Attendees were split into two breakout rooms to hold in-depth discussions on the planned content for workshop 2 of core deliberation.

Comments included:

  • The current picture with data flows and consented cohorts should be covered.
  • There was the potential to include a use case around data for training AI models, several examples and a contact were mentioned.
  • There was the potential for the deliberations to show how having a detailed and linked up picture of a person’s health data could be used to solve health inequalities. One Steering Group member offered to source examples of this.
  • It was important to show that linking primary and secondary data was already common in other circumstances, such as for research. However, the deliberations should discuss awareness, and what the benefits and concerns are for different patient groups.
  • It would be beneficial to get a case study on how data has been used to solve problems (i.e. to help develop a new drug).
  • One Steering Group member queried how we could encourage participants to consider the social contract when thinking about linking primary and secondary care data. It could be linked heavily to the case studies.
  • The Caldicott principles should be discussed, as patients may be surprised by how their data is used.

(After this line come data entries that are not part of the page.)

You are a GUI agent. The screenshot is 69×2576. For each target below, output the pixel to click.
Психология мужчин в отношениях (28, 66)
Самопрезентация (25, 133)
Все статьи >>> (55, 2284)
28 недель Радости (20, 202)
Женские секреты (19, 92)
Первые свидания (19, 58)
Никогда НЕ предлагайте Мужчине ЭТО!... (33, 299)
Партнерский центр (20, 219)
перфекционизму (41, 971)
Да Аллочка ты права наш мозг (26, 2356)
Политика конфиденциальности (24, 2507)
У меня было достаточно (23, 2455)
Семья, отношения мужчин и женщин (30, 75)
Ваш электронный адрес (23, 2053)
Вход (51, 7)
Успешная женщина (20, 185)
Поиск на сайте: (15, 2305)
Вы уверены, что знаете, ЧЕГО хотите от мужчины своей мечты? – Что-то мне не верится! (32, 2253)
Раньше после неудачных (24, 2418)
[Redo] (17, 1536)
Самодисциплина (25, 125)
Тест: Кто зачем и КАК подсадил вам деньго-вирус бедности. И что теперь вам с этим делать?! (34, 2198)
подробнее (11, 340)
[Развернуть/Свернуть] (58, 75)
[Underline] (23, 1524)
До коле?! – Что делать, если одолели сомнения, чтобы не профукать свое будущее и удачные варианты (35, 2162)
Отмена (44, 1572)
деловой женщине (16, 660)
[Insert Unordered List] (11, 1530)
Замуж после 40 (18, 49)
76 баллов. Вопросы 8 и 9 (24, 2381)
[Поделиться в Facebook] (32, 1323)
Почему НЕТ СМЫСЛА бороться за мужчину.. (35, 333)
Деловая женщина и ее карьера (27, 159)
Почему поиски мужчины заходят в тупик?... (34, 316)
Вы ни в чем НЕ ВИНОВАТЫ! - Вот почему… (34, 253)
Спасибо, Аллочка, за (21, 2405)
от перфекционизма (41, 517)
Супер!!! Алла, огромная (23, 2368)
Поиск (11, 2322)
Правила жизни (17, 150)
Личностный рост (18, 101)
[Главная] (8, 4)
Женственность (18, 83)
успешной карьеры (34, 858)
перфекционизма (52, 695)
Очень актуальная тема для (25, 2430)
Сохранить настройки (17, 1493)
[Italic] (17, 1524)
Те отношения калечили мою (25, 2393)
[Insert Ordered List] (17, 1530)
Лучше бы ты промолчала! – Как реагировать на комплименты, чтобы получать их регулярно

Item 6: Breakout discussion on Workshop 3

Thinks Insight facilitated this agenda item.

Attendees were split into two breakout rooms to hold in-depth discussions on the planned content for workshop 3 of core deliberation.

Comments included:

  • When considering what the engagement should seek to find out, it would be useful for the engagement to assess the policy landscape, then work out which elements a public steer would be useful for. Another member thought it could be useful for gather public concerns on a national GP data set, whilst another thought tier 1 could end with general recommendations, and specific recommendations for each use case.
  • The differences between how this will work nationally and regionally need to be worked out.
  • The engagement needs to be embedded in a wider strategy to understand how we can deliver on participants responses.
  • It would be useful to get GP views on the subjects’ participants will be discussing.
  • The public need to understand who owns healthcare data, this should be made clear at the start of the deliberations but should not consume the whole discussion.
  • Two Steering Group members gave examples of where data sharing does not flow well currently, these included between private and public healthcare.

Item 7: AOB

The chair facilitated this agenda item.

The senior policy advisor communicated that the programme team were reflecting on the publication of the final Cohort 1 report. They wished to know how Steering Group members wanted to be referenced.

A variety of preferences were discussed, it was decided that the meeting in late October would be used to finalise how members wished to be referenced.

The chair thanked members for their contributions and closed the meeting.